Василий радостно поддакнул выдумке Шелихова. Алеут не хотел, чтобы слава его, неустрашимого воина и тонкого дипломата, после такого неприятного оборота дела потускнела.
— Кабы не черна оспа, разве ушли бы мы… Эй, обкурите нас серой! — крикнул он и лукаво рассмеялся.
— Умен ты, Василий! Вернемся целы домой, тойоном тебя назначу, — поощрил его понятливость Шелихов. — Три жены заведешь!

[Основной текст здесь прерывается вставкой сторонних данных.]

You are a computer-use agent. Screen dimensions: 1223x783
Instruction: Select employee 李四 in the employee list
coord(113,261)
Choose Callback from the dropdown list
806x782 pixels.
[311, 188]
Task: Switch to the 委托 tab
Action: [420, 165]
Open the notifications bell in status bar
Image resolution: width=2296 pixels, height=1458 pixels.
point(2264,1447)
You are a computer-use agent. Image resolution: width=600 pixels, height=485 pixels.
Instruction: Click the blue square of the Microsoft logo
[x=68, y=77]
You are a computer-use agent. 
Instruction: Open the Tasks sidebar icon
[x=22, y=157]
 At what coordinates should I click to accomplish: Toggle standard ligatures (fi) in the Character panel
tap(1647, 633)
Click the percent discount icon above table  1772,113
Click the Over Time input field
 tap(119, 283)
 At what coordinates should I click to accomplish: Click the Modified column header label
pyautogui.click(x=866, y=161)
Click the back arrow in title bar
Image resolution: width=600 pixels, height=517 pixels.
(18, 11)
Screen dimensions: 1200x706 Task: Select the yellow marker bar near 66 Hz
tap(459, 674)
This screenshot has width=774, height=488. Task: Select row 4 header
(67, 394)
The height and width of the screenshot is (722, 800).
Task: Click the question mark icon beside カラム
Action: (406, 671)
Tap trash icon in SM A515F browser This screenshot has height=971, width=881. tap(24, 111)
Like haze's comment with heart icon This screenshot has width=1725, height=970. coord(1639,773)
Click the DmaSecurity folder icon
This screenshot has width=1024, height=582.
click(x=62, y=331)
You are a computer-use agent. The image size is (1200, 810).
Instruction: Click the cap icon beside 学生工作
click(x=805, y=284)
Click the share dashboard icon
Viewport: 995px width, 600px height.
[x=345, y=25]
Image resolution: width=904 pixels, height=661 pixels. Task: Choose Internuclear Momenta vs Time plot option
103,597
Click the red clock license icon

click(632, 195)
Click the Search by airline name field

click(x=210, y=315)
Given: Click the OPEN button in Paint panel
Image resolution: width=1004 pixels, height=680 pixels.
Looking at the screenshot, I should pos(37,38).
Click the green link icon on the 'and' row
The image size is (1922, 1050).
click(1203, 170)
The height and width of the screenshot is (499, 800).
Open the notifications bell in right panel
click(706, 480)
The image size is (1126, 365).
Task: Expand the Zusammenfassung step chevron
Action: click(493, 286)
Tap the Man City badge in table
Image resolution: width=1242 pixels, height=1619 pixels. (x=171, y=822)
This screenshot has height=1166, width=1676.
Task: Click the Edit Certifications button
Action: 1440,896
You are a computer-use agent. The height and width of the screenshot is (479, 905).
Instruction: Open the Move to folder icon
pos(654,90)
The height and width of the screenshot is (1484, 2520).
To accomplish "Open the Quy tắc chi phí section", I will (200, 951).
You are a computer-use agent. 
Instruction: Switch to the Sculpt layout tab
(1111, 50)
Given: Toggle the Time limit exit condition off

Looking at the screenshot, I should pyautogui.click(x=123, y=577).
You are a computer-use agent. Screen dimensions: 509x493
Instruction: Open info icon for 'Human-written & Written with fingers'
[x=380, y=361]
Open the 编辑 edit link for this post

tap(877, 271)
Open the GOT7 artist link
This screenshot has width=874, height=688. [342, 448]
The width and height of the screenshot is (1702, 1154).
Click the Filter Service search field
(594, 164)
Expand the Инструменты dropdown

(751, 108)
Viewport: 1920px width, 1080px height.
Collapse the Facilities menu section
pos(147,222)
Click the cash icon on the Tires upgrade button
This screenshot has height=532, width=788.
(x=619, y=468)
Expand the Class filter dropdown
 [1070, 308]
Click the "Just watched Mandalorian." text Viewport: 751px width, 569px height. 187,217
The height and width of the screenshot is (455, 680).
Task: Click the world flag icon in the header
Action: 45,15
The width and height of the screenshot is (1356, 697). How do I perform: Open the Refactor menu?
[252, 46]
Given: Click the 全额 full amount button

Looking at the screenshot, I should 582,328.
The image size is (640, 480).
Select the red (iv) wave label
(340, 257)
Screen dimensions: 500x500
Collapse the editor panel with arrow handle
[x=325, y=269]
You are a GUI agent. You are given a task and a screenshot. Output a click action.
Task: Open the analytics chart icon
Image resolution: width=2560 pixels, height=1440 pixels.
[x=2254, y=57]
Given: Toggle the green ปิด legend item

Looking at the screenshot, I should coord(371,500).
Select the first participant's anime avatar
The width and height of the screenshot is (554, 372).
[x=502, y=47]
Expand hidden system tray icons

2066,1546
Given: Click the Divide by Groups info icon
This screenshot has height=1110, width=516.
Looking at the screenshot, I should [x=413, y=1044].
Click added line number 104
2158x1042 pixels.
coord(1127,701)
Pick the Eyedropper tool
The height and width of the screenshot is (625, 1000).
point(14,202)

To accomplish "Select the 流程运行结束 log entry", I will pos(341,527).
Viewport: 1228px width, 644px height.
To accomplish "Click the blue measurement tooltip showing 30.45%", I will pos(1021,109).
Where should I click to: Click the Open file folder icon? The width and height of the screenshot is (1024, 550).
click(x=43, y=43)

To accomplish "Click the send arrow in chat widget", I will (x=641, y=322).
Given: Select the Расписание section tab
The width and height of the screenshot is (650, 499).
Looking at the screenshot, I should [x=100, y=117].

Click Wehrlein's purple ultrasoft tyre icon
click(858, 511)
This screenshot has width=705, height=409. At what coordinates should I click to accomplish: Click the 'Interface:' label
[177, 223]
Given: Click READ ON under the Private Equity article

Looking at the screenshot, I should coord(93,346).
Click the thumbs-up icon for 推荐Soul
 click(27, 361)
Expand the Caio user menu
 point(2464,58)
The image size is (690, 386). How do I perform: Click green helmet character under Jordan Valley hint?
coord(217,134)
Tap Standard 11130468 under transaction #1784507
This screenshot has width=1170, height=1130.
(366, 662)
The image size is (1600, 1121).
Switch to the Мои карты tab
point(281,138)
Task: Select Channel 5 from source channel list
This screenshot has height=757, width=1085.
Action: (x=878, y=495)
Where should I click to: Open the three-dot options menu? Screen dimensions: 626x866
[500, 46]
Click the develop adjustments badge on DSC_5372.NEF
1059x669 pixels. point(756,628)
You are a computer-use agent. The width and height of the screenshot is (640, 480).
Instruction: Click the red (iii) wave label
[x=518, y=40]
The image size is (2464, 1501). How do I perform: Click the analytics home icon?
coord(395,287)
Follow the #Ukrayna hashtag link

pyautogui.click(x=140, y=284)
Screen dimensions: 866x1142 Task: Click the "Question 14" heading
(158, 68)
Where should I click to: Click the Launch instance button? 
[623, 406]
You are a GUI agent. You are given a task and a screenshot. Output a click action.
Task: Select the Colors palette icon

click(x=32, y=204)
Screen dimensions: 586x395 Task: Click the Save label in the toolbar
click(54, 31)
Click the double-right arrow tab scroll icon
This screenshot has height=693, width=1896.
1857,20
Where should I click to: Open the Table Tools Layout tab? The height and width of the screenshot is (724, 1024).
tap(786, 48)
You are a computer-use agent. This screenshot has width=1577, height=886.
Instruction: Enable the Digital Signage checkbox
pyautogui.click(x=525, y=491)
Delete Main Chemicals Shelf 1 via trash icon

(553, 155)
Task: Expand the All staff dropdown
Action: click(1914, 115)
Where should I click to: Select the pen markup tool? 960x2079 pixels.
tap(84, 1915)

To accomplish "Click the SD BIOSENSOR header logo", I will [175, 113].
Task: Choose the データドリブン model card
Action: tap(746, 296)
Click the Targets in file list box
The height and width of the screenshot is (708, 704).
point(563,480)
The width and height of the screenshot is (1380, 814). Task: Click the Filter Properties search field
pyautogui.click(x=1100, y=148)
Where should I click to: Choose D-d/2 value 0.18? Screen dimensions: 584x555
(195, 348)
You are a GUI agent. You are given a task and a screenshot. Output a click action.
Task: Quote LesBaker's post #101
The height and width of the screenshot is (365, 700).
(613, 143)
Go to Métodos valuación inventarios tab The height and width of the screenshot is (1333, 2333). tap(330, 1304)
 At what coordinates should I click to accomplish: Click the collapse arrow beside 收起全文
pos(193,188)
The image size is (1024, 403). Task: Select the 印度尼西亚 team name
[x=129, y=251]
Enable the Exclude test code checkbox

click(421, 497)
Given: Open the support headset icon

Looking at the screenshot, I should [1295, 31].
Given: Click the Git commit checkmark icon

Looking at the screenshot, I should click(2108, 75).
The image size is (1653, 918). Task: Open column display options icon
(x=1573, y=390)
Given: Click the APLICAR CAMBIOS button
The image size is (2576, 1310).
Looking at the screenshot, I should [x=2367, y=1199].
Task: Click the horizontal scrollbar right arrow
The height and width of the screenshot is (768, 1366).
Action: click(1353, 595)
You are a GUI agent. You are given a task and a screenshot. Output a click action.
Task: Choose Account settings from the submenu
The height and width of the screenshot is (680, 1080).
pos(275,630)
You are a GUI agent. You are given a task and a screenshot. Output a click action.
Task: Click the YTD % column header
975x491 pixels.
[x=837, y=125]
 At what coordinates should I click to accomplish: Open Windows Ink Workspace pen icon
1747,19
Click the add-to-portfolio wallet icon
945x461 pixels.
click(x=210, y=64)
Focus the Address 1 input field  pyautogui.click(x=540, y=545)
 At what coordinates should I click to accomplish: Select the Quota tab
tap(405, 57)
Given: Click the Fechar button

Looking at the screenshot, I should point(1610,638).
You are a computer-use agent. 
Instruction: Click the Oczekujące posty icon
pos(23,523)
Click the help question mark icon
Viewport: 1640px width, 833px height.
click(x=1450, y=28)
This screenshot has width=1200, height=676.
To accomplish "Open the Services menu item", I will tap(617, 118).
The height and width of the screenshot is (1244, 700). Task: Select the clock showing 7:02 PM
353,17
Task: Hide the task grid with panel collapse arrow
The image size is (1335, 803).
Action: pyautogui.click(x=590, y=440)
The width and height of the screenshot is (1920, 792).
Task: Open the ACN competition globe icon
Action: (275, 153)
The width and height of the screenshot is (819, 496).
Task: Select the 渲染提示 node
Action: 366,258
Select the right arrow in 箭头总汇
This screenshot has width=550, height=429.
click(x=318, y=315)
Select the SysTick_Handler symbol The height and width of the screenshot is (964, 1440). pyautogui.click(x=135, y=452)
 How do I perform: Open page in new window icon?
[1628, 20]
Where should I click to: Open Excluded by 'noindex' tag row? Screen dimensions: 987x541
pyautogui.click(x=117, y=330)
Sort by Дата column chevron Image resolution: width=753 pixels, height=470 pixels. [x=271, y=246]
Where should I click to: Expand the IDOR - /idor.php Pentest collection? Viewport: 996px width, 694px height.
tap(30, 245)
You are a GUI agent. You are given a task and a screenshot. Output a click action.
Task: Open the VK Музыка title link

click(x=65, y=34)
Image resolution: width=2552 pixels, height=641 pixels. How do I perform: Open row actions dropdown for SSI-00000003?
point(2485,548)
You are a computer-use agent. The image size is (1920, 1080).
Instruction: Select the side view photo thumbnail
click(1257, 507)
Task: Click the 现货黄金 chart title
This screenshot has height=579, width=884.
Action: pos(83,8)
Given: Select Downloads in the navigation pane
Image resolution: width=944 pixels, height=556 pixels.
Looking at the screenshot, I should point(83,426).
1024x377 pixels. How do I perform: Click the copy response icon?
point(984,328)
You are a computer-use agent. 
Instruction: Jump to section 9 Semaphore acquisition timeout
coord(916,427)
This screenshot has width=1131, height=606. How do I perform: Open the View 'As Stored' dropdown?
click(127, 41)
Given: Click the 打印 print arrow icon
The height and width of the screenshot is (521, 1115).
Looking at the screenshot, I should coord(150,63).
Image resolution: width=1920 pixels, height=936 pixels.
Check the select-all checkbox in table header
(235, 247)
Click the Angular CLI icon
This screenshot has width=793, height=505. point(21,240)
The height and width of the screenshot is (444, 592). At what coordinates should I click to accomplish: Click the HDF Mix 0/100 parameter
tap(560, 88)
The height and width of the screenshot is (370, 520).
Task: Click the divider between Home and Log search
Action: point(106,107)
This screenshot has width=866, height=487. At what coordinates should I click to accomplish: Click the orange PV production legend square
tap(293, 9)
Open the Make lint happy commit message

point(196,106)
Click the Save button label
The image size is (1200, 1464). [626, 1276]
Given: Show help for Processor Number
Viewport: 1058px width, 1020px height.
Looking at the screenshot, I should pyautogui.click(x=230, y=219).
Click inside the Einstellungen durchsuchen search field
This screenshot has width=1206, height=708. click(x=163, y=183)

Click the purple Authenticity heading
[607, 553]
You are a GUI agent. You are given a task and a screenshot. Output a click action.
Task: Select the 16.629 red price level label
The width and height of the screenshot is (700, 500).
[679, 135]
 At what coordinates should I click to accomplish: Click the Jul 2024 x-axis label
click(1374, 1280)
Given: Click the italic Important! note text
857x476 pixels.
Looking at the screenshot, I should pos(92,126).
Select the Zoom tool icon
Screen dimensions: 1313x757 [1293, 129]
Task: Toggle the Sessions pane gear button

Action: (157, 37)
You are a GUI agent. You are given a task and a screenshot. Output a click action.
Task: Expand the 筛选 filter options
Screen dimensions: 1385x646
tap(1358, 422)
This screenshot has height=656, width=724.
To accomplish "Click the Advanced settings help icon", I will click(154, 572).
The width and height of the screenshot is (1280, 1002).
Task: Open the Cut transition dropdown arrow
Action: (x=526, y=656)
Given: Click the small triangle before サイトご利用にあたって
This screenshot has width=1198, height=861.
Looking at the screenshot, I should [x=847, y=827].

— У-у! — в притворном ужасе замахал руками Василий. — Пропал Ва-шели, съедят меня бабы!
Выйдя из зарослей к своим людям под защиту фальконета, Шелихов снял с головы меховой колпак и истово перекрестился, став лицом к востоку.
— Нашел, Наташенька, золото! — сказал он подбежавшей жене и тотчас же поправился, заметив гримасу отвращения на ее лице. — Золотого человека нашел… Кликалой зовут! Я думал: врет Василий, когда он на Кыхтаке про него рассказывал, ан нет — живет такой человек среди индейцев и бережением русских благодетельствует…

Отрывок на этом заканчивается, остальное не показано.